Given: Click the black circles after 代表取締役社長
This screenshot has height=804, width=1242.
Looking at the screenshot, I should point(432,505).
---
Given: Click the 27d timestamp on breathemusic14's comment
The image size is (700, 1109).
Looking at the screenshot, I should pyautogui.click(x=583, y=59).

> **Goal of the exercise**:
Which lines of the records above hold the word "Given"? Copy each of them.

> **Reply**:
Given: Click the black circles after 代表取締役社長
Given: Click the 27d timestamp on breathemusic14's comment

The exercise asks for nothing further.